Segment Start: Task input

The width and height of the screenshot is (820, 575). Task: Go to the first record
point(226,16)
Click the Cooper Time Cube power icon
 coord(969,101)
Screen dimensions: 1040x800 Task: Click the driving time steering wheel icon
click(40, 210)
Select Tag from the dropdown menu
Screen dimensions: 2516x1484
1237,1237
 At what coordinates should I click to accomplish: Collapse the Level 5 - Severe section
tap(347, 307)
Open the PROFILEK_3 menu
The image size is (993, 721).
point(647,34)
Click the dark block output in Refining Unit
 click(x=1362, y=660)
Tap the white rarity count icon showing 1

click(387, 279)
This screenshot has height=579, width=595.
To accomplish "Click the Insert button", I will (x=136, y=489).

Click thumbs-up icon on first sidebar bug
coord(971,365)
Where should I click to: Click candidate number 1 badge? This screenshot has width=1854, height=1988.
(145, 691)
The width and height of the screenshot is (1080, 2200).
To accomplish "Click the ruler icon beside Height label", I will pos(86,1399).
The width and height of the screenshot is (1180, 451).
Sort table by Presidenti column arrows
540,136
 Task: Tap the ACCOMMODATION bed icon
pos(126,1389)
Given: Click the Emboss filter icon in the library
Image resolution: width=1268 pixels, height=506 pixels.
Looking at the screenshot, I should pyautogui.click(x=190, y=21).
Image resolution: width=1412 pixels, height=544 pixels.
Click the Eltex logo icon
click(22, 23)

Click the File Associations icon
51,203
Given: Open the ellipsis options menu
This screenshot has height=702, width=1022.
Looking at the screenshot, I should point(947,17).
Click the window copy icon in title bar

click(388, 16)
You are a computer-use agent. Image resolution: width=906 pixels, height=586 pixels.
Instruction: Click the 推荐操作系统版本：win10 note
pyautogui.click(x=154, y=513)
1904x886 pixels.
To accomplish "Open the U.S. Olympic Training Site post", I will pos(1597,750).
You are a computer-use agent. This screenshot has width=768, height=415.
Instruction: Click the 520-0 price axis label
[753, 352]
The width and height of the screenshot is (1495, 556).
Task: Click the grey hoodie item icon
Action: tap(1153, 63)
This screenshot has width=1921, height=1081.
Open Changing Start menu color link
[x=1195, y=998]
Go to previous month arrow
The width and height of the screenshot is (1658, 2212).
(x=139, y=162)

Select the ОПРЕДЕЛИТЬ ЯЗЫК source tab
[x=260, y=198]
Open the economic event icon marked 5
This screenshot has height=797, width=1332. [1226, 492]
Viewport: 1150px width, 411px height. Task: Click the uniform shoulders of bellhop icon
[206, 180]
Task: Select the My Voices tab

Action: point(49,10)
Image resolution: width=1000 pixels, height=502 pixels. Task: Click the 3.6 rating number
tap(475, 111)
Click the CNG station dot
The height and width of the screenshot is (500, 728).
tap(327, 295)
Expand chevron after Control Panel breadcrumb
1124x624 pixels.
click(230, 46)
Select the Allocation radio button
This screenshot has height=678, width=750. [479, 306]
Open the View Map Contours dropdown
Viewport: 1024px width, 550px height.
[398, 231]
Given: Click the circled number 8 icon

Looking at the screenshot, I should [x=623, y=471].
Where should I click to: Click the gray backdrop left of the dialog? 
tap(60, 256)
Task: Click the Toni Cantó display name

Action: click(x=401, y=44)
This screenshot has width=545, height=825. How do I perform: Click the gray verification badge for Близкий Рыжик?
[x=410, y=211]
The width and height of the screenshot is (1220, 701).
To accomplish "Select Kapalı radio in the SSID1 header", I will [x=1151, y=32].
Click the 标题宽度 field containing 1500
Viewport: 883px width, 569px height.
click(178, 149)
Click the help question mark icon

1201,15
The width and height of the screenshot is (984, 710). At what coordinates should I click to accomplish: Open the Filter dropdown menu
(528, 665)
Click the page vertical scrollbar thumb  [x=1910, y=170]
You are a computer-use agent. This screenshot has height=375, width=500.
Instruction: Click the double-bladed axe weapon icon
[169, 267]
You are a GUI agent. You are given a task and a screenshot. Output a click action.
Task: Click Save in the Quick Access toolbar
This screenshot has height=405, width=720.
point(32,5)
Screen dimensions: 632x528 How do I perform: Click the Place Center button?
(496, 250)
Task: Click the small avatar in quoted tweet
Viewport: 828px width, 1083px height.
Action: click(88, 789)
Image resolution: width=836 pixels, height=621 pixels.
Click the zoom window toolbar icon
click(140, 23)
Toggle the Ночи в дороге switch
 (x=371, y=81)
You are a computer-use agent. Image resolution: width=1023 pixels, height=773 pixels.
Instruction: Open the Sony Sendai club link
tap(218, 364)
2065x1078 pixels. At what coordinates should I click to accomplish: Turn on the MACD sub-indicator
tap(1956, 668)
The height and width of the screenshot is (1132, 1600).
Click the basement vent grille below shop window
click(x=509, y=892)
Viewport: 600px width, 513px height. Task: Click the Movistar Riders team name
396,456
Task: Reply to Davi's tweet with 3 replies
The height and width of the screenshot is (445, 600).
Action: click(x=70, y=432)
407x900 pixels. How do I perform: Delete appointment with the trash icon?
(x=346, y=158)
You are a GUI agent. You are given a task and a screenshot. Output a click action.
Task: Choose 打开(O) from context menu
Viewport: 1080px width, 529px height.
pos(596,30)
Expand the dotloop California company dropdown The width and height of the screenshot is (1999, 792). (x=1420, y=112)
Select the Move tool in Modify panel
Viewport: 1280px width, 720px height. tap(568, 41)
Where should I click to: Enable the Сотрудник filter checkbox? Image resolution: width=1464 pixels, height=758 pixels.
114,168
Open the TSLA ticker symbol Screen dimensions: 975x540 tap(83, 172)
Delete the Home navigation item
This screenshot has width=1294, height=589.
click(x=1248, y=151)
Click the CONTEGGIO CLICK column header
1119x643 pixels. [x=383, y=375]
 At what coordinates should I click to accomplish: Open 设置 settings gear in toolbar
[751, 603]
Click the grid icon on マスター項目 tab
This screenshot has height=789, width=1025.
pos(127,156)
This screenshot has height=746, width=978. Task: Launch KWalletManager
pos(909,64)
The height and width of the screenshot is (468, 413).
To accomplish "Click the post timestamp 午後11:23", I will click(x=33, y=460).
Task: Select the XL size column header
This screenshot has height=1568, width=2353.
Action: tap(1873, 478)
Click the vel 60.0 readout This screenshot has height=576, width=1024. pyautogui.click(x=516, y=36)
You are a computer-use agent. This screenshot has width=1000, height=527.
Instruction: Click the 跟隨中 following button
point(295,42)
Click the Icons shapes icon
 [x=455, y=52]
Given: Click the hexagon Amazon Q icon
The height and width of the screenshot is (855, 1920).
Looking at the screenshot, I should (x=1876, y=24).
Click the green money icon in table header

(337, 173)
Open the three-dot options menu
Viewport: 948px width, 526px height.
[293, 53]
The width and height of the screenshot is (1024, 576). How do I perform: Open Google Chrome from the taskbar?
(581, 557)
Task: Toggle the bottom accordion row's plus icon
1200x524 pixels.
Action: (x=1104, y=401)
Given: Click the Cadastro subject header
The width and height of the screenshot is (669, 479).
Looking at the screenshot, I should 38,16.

Segment End: Task input

▸ What is required: Using the entries above, give again exactly the lines from the line holding "Click the CONTEGGIO CLICK column header" through the line holding "Given: Click the hexagon Amazon Q icon". Include both end lines and nothing else.

▸ Output:
Click the CONTEGGIO CLICK column header
1119x643 pixels. [x=383, y=375]
 At what coordinates should I click to accomplish: Open 设置 settings gear in toolbar
[751, 603]
Click the grid icon on マスター項目 tab
This screenshot has height=789, width=1025.
pos(127,156)
This screenshot has height=746, width=978. Task: Launch KWalletManager
pos(909,64)
The height and width of the screenshot is (468, 413).
To accomplish "Click the post timestamp 午後11:23", I will click(x=33, y=460).
Task: Select the XL size column header
This screenshot has height=1568, width=2353.
Action: tap(1873, 478)
Click the vel 60.0 readout This screenshot has height=576, width=1024. pyautogui.click(x=516, y=36)
You are a computer-use agent. This screenshot has width=1000, height=527.
Instruction: Click the 跟隨中 following button
point(295,42)
Click the Icons shapes icon
 [x=455, y=52]
Given: Click the hexagon Amazon Q icon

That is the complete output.